For the information coming from other federal agencies with law enforcement functions, including FBI unclassified reporting passed through Guardian Express, TMU will conduct the initial screening of federal suspicious activity reports, other than reports by law enforcement investigative services within DoD. Suspicious activity reports from law enforcement investigative services within DoD will be analyzed in a DoD fusion center-like organization for a further determination whether the information warrants contribution to eGuardian (labeled as the Shared Data Repository (SDR) on Diagram 1.a) and then on into Guardian.
Suspicious Activity Reports from SLT partners will be submitted to the appropriate State or Local Fusion Center for a similar analysis there. If the Fusion Center accepts a report as demonstrating a potential nexus to terrorism, it will be submitted to the SDR and then on into Guardian for the FBI to analyze further to determine if investigative action at the Federal level is warranted. Additionally, once the report is in the SDR, it will be available for viewing by the participants of eGuardian.

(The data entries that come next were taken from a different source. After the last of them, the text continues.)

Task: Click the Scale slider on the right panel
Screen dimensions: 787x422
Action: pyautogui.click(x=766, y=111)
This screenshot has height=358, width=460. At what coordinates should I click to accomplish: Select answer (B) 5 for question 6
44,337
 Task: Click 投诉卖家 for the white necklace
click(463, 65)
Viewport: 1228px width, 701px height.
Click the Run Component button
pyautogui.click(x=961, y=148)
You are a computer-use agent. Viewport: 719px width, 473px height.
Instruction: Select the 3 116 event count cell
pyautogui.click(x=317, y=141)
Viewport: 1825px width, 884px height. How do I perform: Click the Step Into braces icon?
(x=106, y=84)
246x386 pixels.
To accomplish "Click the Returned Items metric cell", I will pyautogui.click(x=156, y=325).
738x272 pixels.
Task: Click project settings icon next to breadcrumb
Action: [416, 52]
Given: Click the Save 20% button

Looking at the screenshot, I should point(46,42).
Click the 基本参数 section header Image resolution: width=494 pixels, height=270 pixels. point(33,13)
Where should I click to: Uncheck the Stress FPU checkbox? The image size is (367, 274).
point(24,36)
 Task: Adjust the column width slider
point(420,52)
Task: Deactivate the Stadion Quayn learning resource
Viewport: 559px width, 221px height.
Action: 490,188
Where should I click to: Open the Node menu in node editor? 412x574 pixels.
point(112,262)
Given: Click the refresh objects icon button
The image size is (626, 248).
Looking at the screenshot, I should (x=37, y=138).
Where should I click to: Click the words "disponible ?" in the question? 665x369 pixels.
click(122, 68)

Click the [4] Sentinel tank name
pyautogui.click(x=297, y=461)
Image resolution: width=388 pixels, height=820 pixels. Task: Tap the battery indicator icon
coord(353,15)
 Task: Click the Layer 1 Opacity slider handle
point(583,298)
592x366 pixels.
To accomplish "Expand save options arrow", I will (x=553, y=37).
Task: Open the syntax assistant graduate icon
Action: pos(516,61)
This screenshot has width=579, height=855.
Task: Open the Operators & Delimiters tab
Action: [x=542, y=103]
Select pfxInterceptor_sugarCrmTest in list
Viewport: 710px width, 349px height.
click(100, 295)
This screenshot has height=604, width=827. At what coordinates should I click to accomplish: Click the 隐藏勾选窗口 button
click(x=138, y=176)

From each of these sources, those reports that appear to have a potential nexus to terrorism will be added to the Guardian system for further analysis. Incidents and threats that are found to warrant investigation will be assigned, via Guardian, to a member of one of the FBI’s Joint Terrorism Task Forces (JTTFs). Nationwide, all 56 FBI field divisions maintain at least one JTTF. The JTTFs are comprised of SLT law enforcement officers who are deputized as federal agents, as well as law enforcement agents from other federal agencies, including the Department of Homeland Security and the Department of Defense. The JTTFs have the primary responsibility for investigating terrorist threats, events, and suspicious activities with a potential nexus to terrorism.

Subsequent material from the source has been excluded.